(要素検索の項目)
• • • • •

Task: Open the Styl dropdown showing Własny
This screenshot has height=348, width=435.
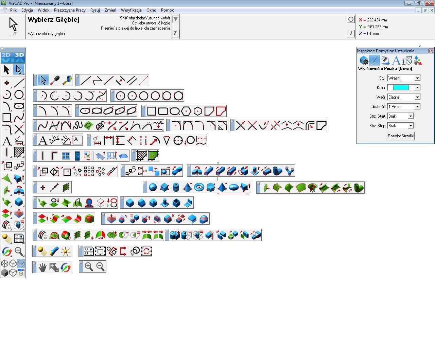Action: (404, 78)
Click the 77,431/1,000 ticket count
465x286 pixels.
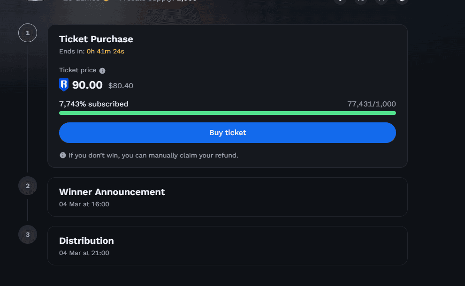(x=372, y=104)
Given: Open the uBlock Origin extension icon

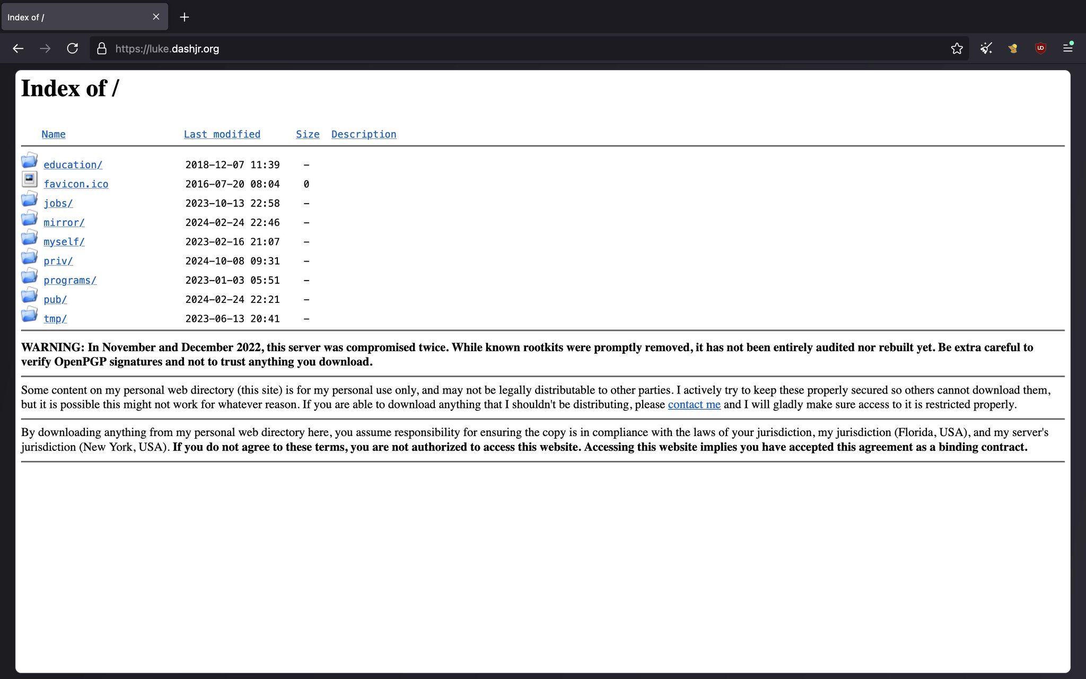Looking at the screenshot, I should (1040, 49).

• • • • •

求められる作業:
上の項目のうち、文字列「Open」を含む行をすべて返してください。大文字と小文字は区別されます。

作業への回答:
Task: Open the Styl dropdown showing Własny
Given: Open the uBlock Origin extension icon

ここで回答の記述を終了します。